[Saved entries]
*** Block opens ***
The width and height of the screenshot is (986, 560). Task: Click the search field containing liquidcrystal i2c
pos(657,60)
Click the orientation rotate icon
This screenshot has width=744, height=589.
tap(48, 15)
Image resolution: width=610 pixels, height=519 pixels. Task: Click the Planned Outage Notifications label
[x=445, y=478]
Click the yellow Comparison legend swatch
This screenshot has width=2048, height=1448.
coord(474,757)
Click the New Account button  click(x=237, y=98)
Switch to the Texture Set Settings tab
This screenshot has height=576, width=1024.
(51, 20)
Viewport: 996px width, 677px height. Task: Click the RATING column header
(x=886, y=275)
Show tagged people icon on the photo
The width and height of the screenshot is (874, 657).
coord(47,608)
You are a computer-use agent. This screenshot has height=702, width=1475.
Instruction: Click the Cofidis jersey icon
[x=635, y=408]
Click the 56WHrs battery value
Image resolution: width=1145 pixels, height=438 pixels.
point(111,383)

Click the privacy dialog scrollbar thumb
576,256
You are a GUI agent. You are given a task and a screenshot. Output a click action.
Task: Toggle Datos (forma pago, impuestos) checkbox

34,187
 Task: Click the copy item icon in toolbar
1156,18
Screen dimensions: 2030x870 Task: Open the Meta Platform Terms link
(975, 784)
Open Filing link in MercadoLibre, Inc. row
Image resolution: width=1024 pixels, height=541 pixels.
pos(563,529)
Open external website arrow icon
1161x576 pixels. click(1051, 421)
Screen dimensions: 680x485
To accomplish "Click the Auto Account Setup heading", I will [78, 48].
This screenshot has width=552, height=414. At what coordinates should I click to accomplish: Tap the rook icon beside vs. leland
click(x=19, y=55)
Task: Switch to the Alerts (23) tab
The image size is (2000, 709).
*** Block closes ***
[Directions]
Repeat each entry above exactly as shown.

[Solution to this problem]
The width and height of the screenshot is (986, 560). Task: Click the search field containing liquidcrystal i2c
pos(657,60)
Click the orientation rotate icon
This screenshot has width=744, height=589.
tap(48, 15)
Image resolution: width=610 pixels, height=519 pixels. Task: Click the Planned Outage Notifications label
[x=445, y=478]
Click the yellow Comparison legend swatch
This screenshot has width=2048, height=1448.
coord(474,757)
Click the New Account button  click(x=237, y=98)
Switch to the Texture Set Settings tab
This screenshot has height=576, width=1024.
(51, 20)
Viewport: 996px width, 677px height. Task: Click the RATING column header
(x=886, y=275)
Show tagged people icon on the photo
The width and height of the screenshot is (874, 657).
coord(47,608)
You are a computer-use agent. This screenshot has height=702, width=1475.
Instruction: Click the Cofidis jersey icon
[x=635, y=408]
Click the 56WHrs battery value
Image resolution: width=1145 pixels, height=438 pixels.
point(111,383)

Click the privacy dialog scrollbar thumb
576,256
You are a GUI agent. You are given a task and a screenshot. Output a click action.
Task: Toggle Datos (forma pago, impuestos) checkbox

34,187
 Task: Click the copy item icon in toolbar
1156,18
Screen dimensions: 2030x870 Task: Open the Meta Platform Terms link
(975, 784)
Open Filing link in MercadoLibre, Inc. row
Image resolution: width=1024 pixels, height=541 pixels.
pos(563,529)
Open external website arrow icon
1161x576 pixels. click(1051, 421)
Screen dimensions: 680x485
To accomplish "Click the Auto Account Setup heading", I will [78, 48].
This screenshot has width=552, height=414. At what coordinates should I click to accomplish: Tap the rook icon beside vs. leland
click(x=19, y=55)
Task: Switch to the Alerts (23) tab
The image size is (2000, 709).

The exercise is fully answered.